During data collection, the nurse auscultates low-pitched, soft sounds over the lungs' peripheral fields. Which appropriate terminology would the nurse use to describe these lung sounds when documenting?

Vesicular Explanation: Vesicular breath sounds are normal and described as low-pitched, soft sounds over the lungs' peripheral fields. Crackles are soft, high-pitched, discontinuous popping sounds heard on inspiration. Medium-pitched blowing sounds heard over the major bronchi describe bronchovesicular breath sounds. Bronchial breath sounds are loud, high-pitched sounds heard over the trachea and larynx.

A client has been put on oxygen therapy because of low oxygen saturation levels in the blood. What should the nurse use to regulate the amount of oxygen delivered to the client?
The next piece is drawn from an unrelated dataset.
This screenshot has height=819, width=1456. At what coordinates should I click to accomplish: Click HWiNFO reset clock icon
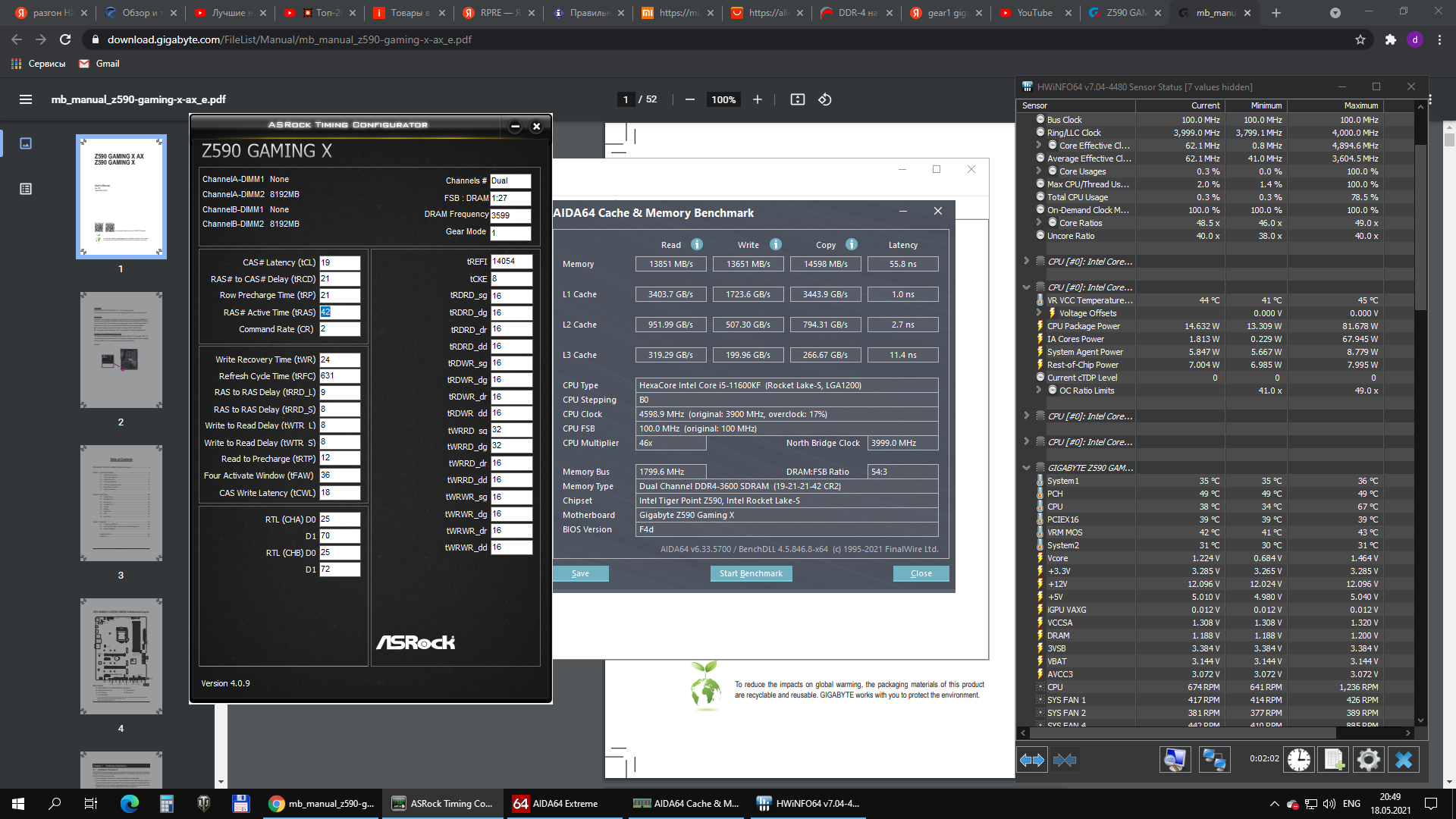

flow meter Explanation: The nurse should use a flow meter to regulate the amount of oxygen delivered to the client. A flow meter is a gauge used to regulate the amount of oxygen delivered to the client and is attached to the source of oxygen. An oxygen analyzer is a device that measures the percentage of delivered oxygen to determine if the client is receiving the amount prescribed by the health care provider. An adhesive nasal strip increases the nasal diameter and promotes easier breathing. A nasal cannula is a hollow tube used for delivering a small concentration of oxygen. However, these devices are not used to regulate the amount of oxygen delivered to the client.

The nurse is caring for a client who has a compromised cardiopulmonary system and needs to assess the client's tissue oxygenation. The nurse would use which appropriate method to assess this client's oxygenation?
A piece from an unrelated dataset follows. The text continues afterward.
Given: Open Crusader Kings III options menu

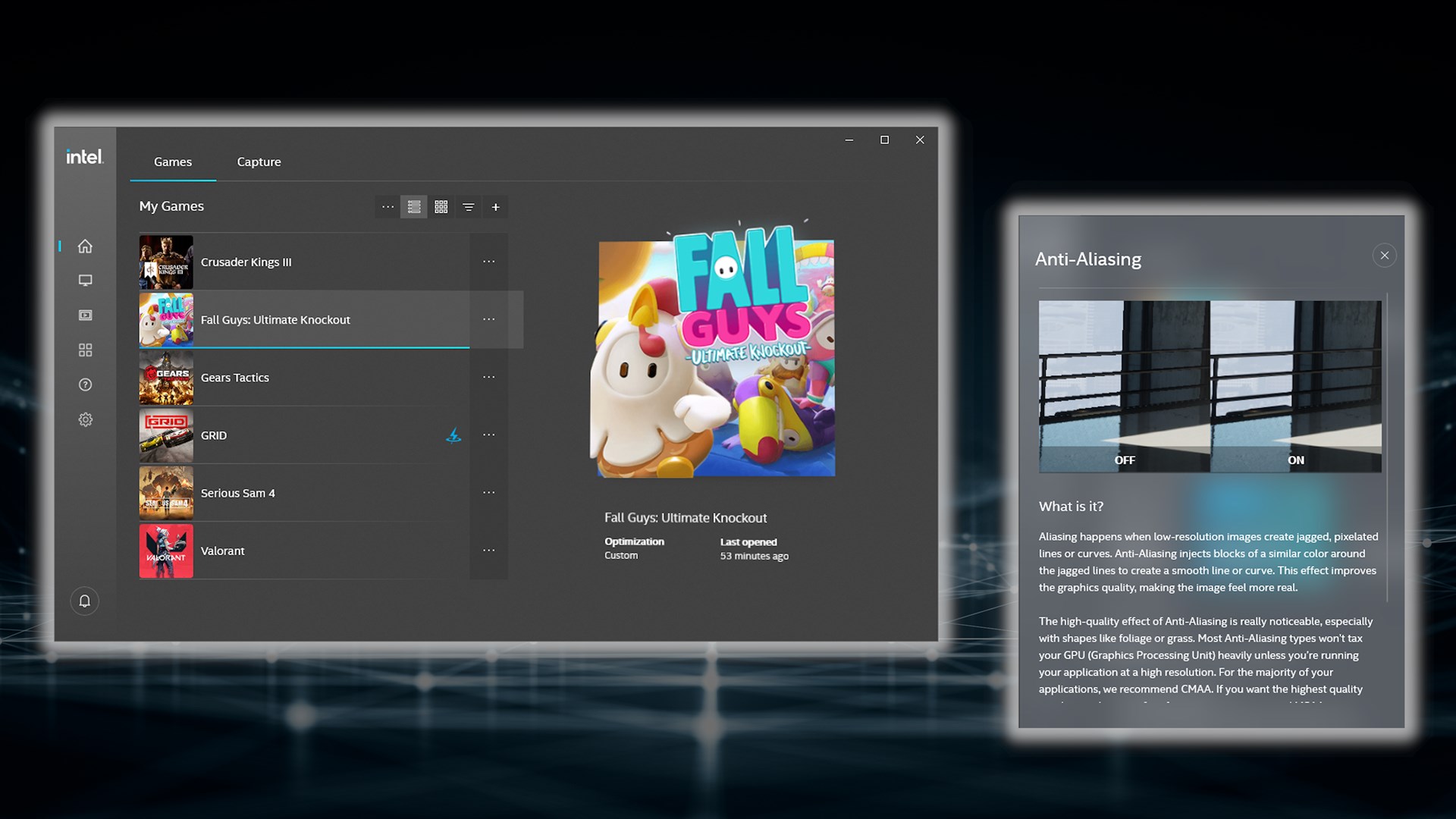Looking at the screenshot, I should [488, 262].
Arterial blood gas Explanation: Arterial blood gases include the levels of oxygen, carbon dioxide, bicarbonate, and pH. Blood gases determine the adequacy of alveolar gas exchange and the ability of the lungs and kidneys to maintain the acid-base balance of body fluids.

The nurse schedules a pulmonary function test to measure the amount of air left in a client's lungs at maximal expiration. What test does the nurse order?
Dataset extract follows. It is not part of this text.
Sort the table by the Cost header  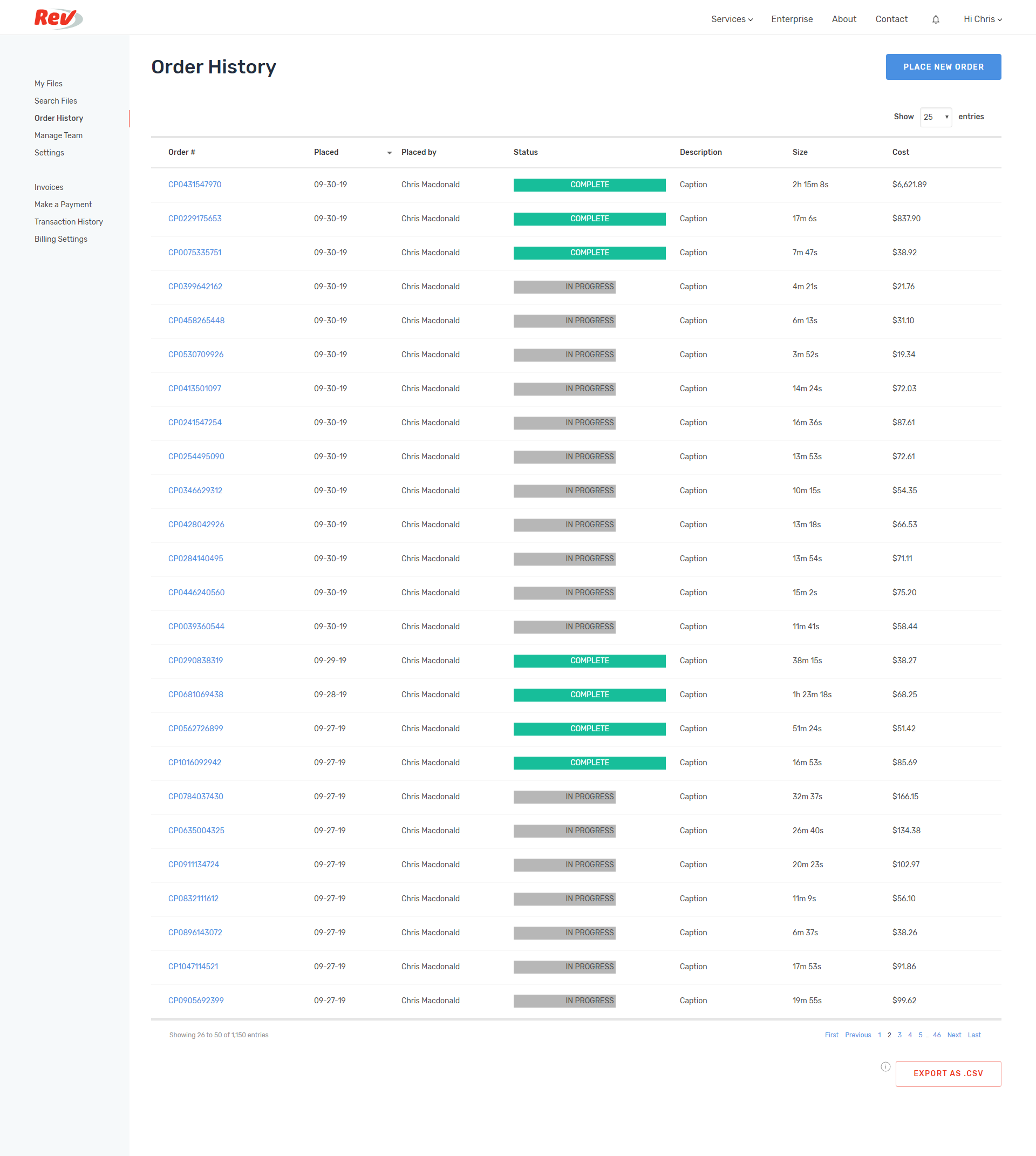[x=901, y=152]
Residual Volume (RV) Explanation: During a pulmonary function test the amount of air left in the lungs at the end of maximal expiration is called residual volume. Tidal volume refers to the total amount of air inhaled and exhaled with one breath. Total lung capacity is the amount of air contained within the lungs at maximum inspiration. Forced expiratory volume measures the amount of air exhaled in the first second after a full inspiration; it can also be measured at 2 or 3 seconds.

A nurse is admitting a 6-year-old child after a tonsillectomy to the surgical unit. The nurse obtains the client's weight and places electrocardiogram (EKG) leads on the chest and a pulse oximeter on the left finger. The client's heart rate reads 100 bpm and the pulse oximeter reads 99%. These readings best indicate:

adequate tissue perfusion. Explanation: Pulse oximetry is often used as a measure of tissue perfusion. An oxygen saturation of greater than 94% is typically indicative of good tissue perfusion.

What assessments would a nurse make when auscultating the lungs?

air flow through the respiratory passages Explanation: Auscultation of the lungs assesses air flow through the respiratory passages and lungs. The nurse listens for normal, as well as abnormal, breath sounds. Abnormal chest structures would be assessed when inspecting the chest and thoracic region. Presence of edema would be assessed as part of the cardiovascular status of the client. Volume of air exhaled and inhaled would be performed during a pulmonary function test.